To study the effect of daily treatment with 50 mg of aspirin (ASA) on the hypertensive pregnancy complications and on the production prostacyclin (PGI2) and thromboxane A2 (TxA2) in high risk pregnant women and their infants.


Placebo controlled prospective study.


Departments of Obstetrics and Gynaecology, University of Helsinki, University of Oulu and Central Hospital of Middle Finland, Finland.


Two hundred and eight pregnant women with pre-existing hypertension or a history of severe preeclampsia in their previous pregnancy. Prostanoids were studied in a subgroup of 18 women.


The women were randomised to receive ASA (50 mg/day, n = 103) or placebo (n = 105) from the mean of 15 weeks gestational age to delivery. The exacerbation of pre-existing hypertension or the appearance of hypertension in previously normotensive women, the appearance of proteinuria and fetal growth were the main end points, but some other clinical characteristics were also recorded. Urinary excretion of PGI2 and TxA2 metabolites by mothers and infants and their production in umbilical arteries in vitro were also studied.

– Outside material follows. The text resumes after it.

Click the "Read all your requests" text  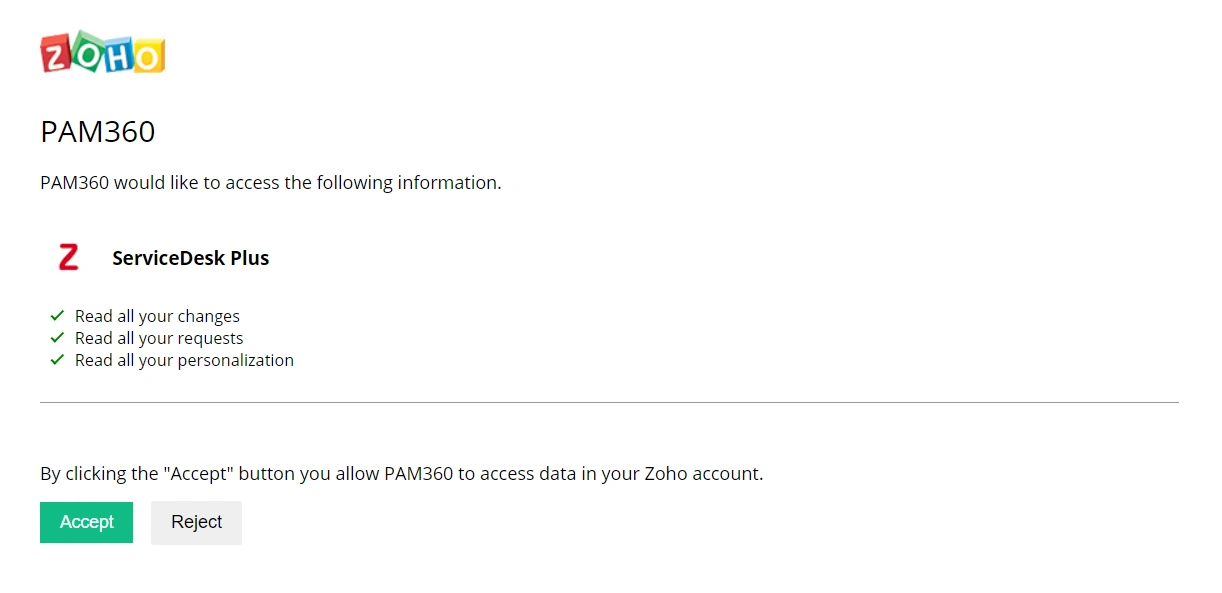pos(159,338)
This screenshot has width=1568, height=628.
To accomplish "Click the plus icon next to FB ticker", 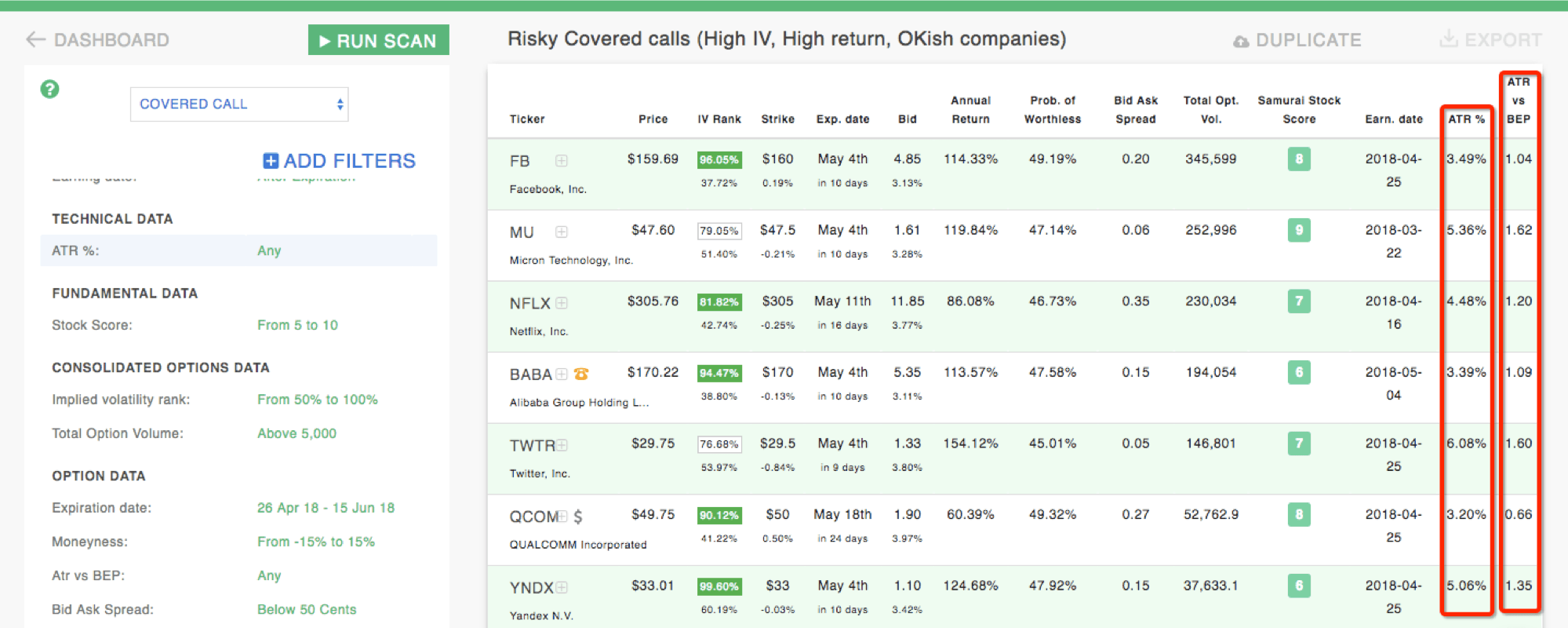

Two women (one in both groups) had miscarriages, and one pregnancy was terminated for fetal anencephaly (ASA group). In addition, seven women discontinued the treatment due to urticaria (two women in ASA group), increased activity of aspartate amino transferase in serum (one woman in both groups), or increased bleeding time (one woman in ASA group, two women in placebo group), and one woman in the placebo group was lost from follow-up. Thus the end points could be assessed in 97 women taking ASA and 100 women taking placebo. ASA did not diminish the rate of the rise of blood pressure without (12 vs 14, respectively) or with proteinuria (9 vs 11), but fetal haemodynamic disturbances as assessed by Doppler equipment (1/44 vs 6/45 women studied, P = 0.05) and need for treatment in neonatal intensive care unit (10 vs 21, P = 0.04) were more rare in ASA group. ASA tended to increase the birthweight of the newborn (3348 +/- 707 g vs 3170 +/- 665 g, mean +/- SD, P = 0.07), but two perinatal deaths occurred in ASA group. ASA prolonged the bleeding time of the mother (435 s, 210-998 s (geometric mean, range) vs 349 s, 210-690 s, P = 0.02), but caused no extra blood loss during delivery, nor affected neonatal hemostasis. In a subgroup of mothers (ASA, n = 10; placebo, n = 8), ASA inhibited more than 90% of platelet TxA2-production, and caused a 65 to 80% decrease in the urinary excretion of TxA2 metabolites, but no decrease in the urinary excretion of PGI2 metabolites.


ASA did not prevent the rise of maternal hypertension, but improved fetal haemodynamic performance and reduced the need of intensive neonatal care. It inhibited strongly maternal thromboxane A2 but not PGI2 production and thus shifted the balance between PGI2/TxA2 to the dominance of the vasodilatory, anti-aggregatory side.